Com pressão da bancada de MS, Senado avança em renegociação de dívidas rurais

A CAE (Comissão de Assuntos Econômicos) do Senado aprovou nesta quarta-feira (27) um projeto que prevê a renegociação de dívidas rurais, em meio à pressão de parlamentares de Mato Grosso do Sul por medidas mais amplas para o setor.

O texto aprovado não contemplou a maior parte das sugestões do governo federal, que se posicionou contra a proposta. Mesmo assim, a articulação política do Planalto ainda aposta em mudanças nas próximas etapas de tramitação, no plenário do Senado e depois na Câmara.

A proposta ganhou força com o apoio de senadores ligados ao agronegócio, incluindo integrantes da bancada sul-mato-grossense, que defendem condições mais flexíveis para produtores afetados por crises climáticas e econômicas.

O relator do projeto, senador Renan Calheiros (MDB-AL), ampliou o alcance da medida, que inicialmente atendia a um grupo específico, para todos os produtores rurais. O texto também prevê prazo de até dez anos para refinanciamento das dívidas, com dois anos de carência.

“Esse fundo tem o potencial de permitir aos produtores rurais, mesmo aqueles sem garantias para oferecer, o acesso ao crédito”, explicou a senadora Tereza Cristina (PP-MS), que esteve à frente das negociações, junto com Renan.

A senadora afirmou que o Legislativo trabalhou para buscar uma solução que trouxesse fôlego para quem está enfrentando a chamada “tempestade perfeita” no campo: juros altos, preços de commodities em queda, problemas climáticos e insumos caros.

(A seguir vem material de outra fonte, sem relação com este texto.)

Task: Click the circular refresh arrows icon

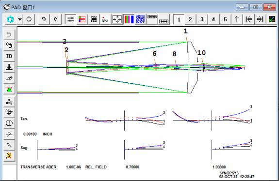Action: pyautogui.click(x=29, y=19)
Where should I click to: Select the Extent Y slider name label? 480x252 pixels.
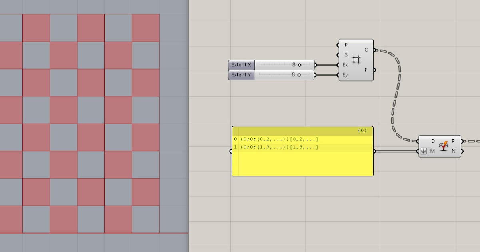point(240,75)
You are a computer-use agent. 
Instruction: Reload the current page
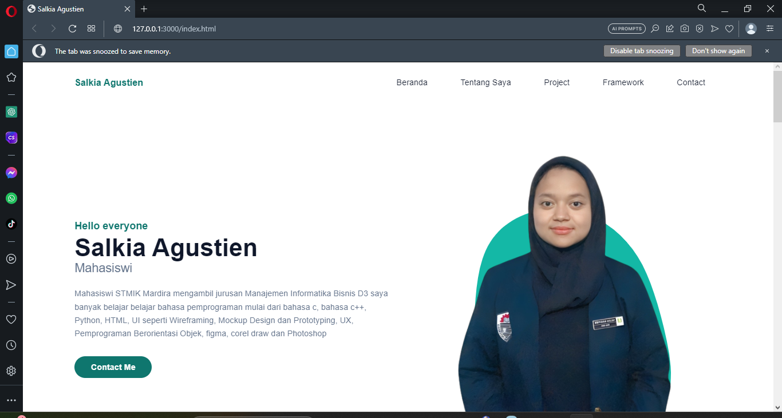72,29
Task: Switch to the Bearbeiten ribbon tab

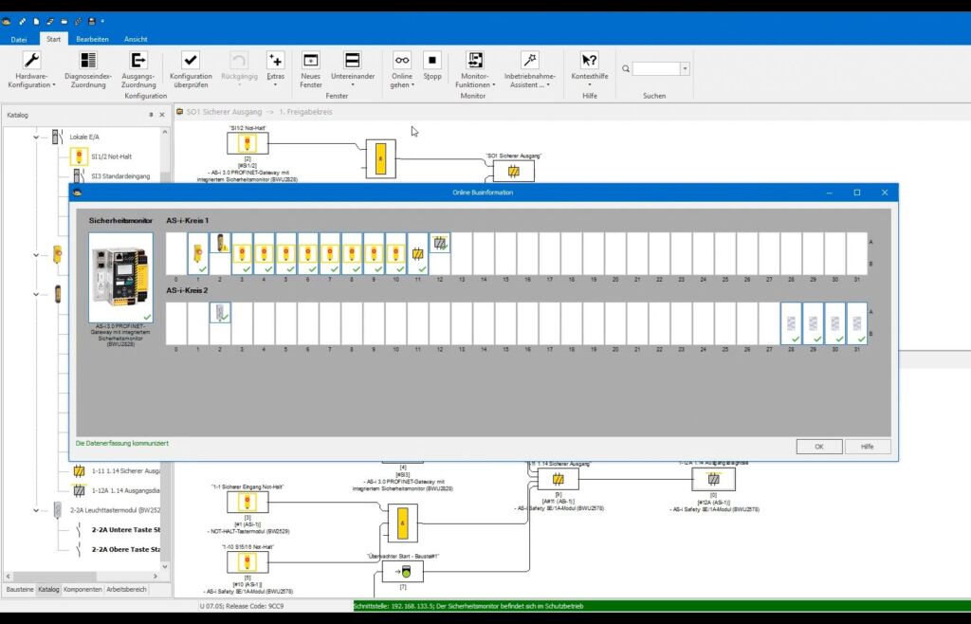Action: [x=92, y=39]
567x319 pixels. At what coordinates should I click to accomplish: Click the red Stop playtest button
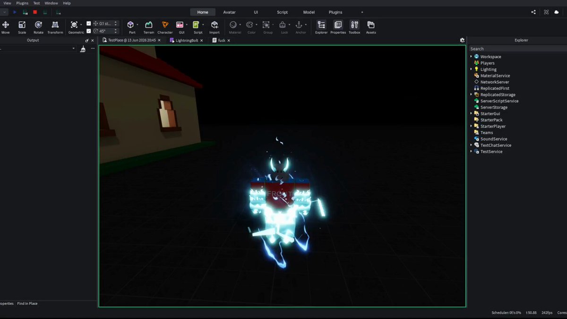click(35, 12)
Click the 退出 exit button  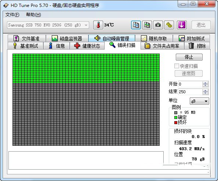[x=201, y=25]
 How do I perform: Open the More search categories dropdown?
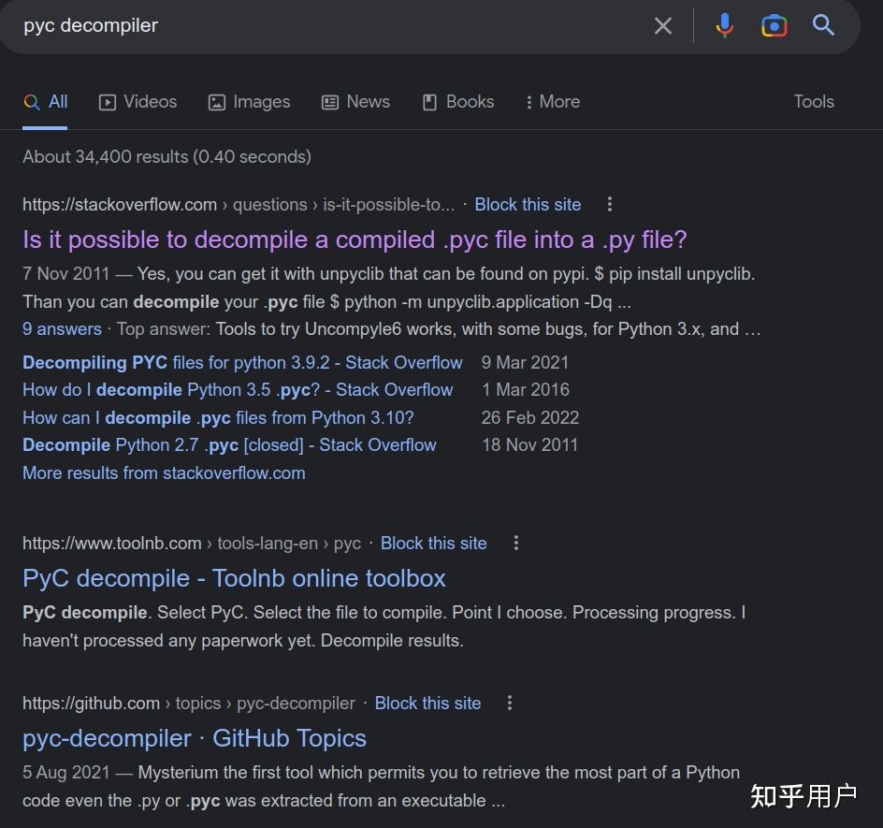[552, 102]
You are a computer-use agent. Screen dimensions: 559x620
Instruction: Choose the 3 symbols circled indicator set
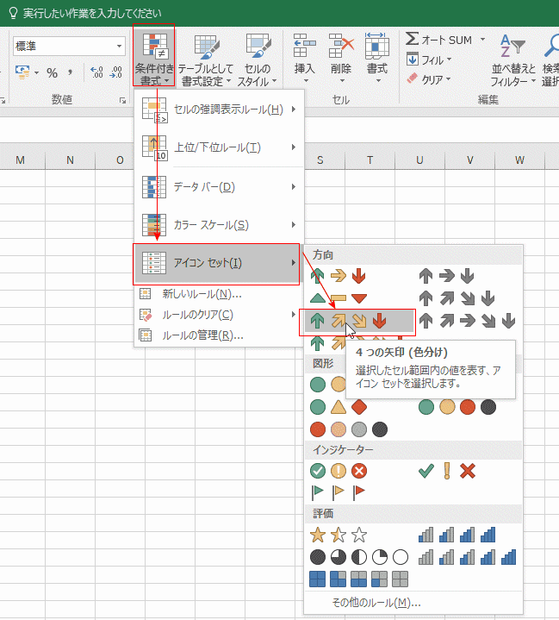pyautogui.click(x=339, y=471)
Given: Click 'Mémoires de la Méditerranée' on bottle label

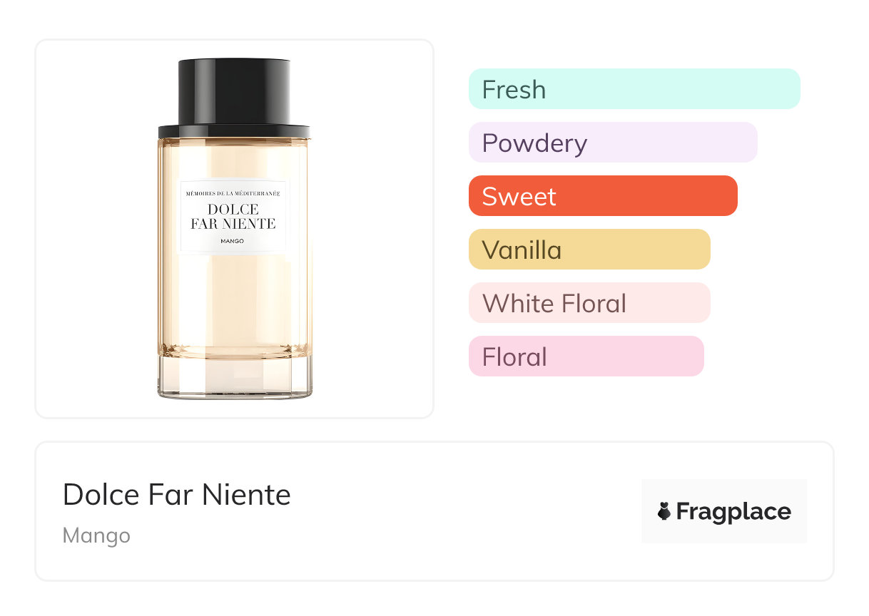Looking at the screenshot, I should point(233,194).
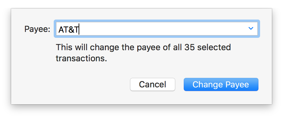This screenshot has height=118, width=283.
Task: Place cursor after AT&T text
Action: pos(79,30)

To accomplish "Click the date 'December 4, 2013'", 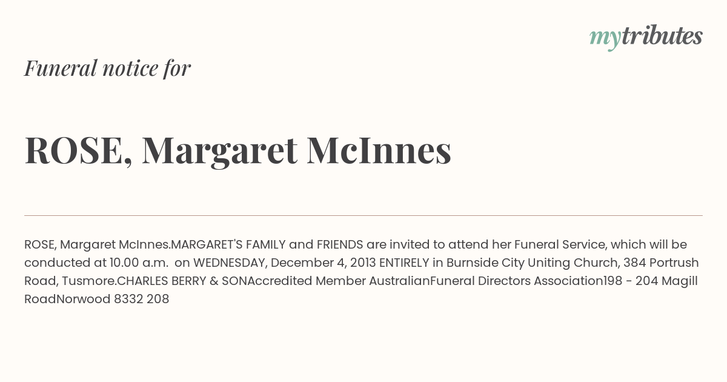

Tereza Cristina destacou ainda que “não se trata de uma questão só do agro, nem é (assunto) político, nem partidário”.

O Ministério da Fazenda tentou restringir o acesso ao programa apenas a produtores que comprovem perdas significativas, mas a proposta encontrou resistência e não foi incluída no parecer aprovado.

Além disso, o projeto autoriza o uso de recursos do Fundo Social do Pré-Sal para financiar uma linha especial de crédito voltada ao setor rural, especialmente em casos de desastres naturais.

A equipe econômica alerta para o impacto fiscal da medida. Pelos cálculos do governo, a renegociação pode custar até R$ 817 bilhões à União ao longo de 13 anos.

Apesar das divergências, o texto ainda pode sofrer alterações. O governo negocia ajustes e não descarta a edição de uma medida provisória para tentar equilibrar o projeto.